→ **OBJECTIF**: Poursuivez le texte consacré au mathématicien jésuite Clavius à la suite de sa dernière phrase.

→ **PASSAGE PROPOSÉ**:
━━━━━━━━━━━━━━━━━━━━
Clavius, mathématicien jésuite (XVI) qui modifia le calendrier
Mort il y a plus de 400 ans, le Père Christophorus Clavius a toujours été considéré comme l’initiateur de la tradition scientifique et particulièrement mathématique de la Compagnie de Jésus.
Pourquoi le lendemain du 4 octobre 1582, fête de S. François d’Assise devint le 15 octobre, supprimant ainsi dix jours du calendrier ? Pourquoi est-il dit que S. Thérèse d’Avila est morte « dans la nuit du 4 au 15 octobre 1582 » ? Pourquoi le Père jésuite Clavius a pu justifier la suppression de 10 jours du calendrier romain ?
Le 6 février 1612, mourait à Rome Christophorus Clavius, figure-clé du début de la tradition scientifique de la Compagnie. Clavius était né à Bamberg, Allemagne, en 1537 et il manifesta sans cesse clairement son attachement à sa cité natale en ajoutant toujours cette référence à son nom dans ses livres (Clavius Bambergensis). Nous ne connaissons pas exactement son nom de famille en allemand, qui pouvait être Klau ou Schlussel, mais qui apparut toujours en sa forme latinisée. Nous n’avons guère plus de certitudes sur ses premières études, jusqu’à ce qu’il soit reçu dans la Compagnie par saint Ignace lui-même à Rome en 1555, bien que l’on suppose qu’il avait étudié au collège tenu par les jésuites à Bamberg. En 1556 il étudia la philosophie à Coimbra, où il observa une éclipse du soleil en 1559, premier contact avec son intérêt pour l’astronomie.
━━━━━━━━━━━━━━━━━━━━
→ **DONNÉES FOURNIES**:
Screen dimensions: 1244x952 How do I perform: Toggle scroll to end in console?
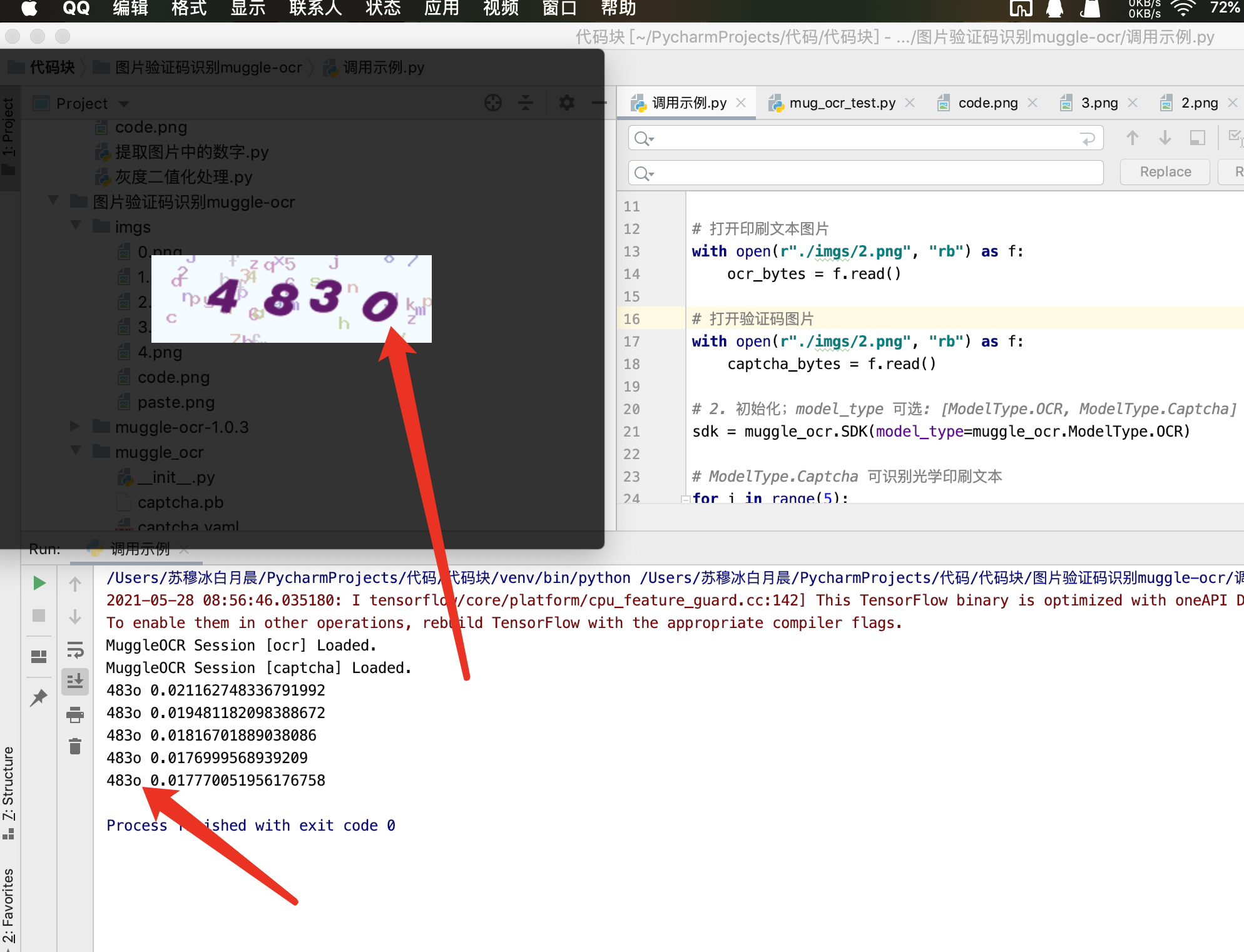[75, 681]
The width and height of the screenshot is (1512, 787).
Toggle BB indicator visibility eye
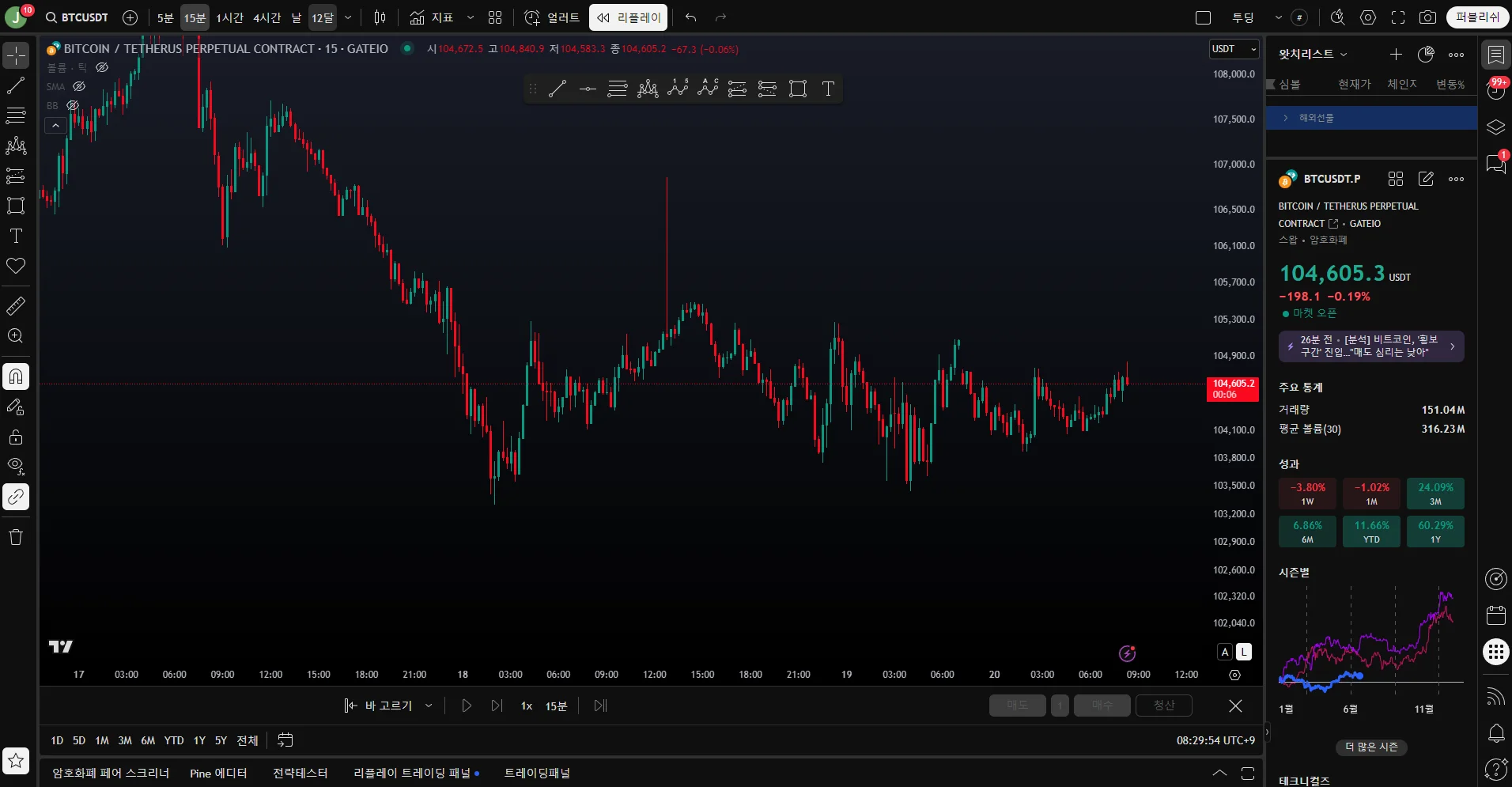click(x=73, y=105)
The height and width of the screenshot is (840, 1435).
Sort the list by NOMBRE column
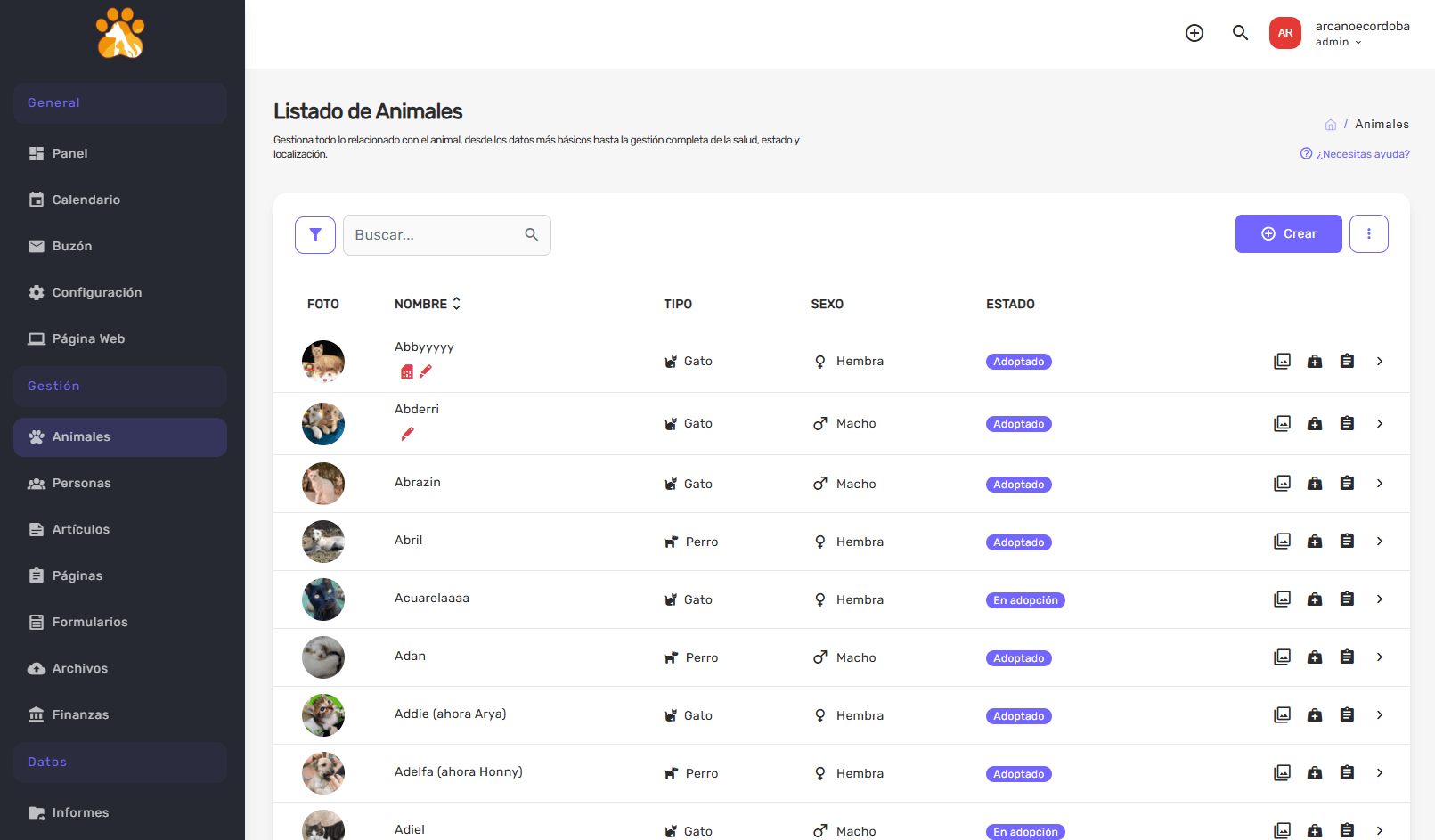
━━━━━━━━━━━━━━━━━━━━
→ **RÉSULTAT DE L'EXERCICE**:
Il retourna à Rome en 1560 pour terminer ses études de philosophie et commencer ses études de théologie. Il fut ordonné prêtre en 1564. Son intérêt pour les mathématiques a dû s’éveiller tôt, car il remplaça dès 1567 l’espagnol Baltasar Torres (1481-1561) dans la chaire de mathématiques, qu’il occupa jusqu’en 1595. Pendant les dernières années de sa vie et jusqu’à sa mort en 1612, il continua à rester actif, supervisant les éditions de ses livres et se maintenant attentif aux nouvelles observations et aux propositions du domaine de l’astronomie, dues à Copernic, Tycho Brahe, Galilée et Kepler.
Clavius fut fondamentalement un grand professeur, et les jésuites mathématiciens et astronomes postérieurs l’ont toujours considéré comme l’initiateur de la tradition scientifique et particulièrement mathématique de la Compagnie. Directement ou indirectement à travers leurs livres, les mathématiciens jésuites de première génération se reconnaissaient comme disciples de Clavius, éprouvant à son égard une profonde révérence et se référant à lui comme à «notre Clavius».
Sa production fut très vaste, comportant 23 livres publiés entre 1570 et 1612. Douze d’entre eux sont des manuels d’arithmétique, de géométrie et d’algèbre, trois commentaires des ouvrages de géométrie d’Euclide et de Théodose et d’astronomie de Sacrobosco, et six livres concernent la défense de la réforme grégorienne du calendrier. L’année de sa mort (1612) furent publiées ses œuvres complètes (Opera Mathematica) en cinq volumes. Sa production couvrait toutes les disciplines mathématiques de son époque en une collection de manuels qui restèrent en usage pendant de longues années.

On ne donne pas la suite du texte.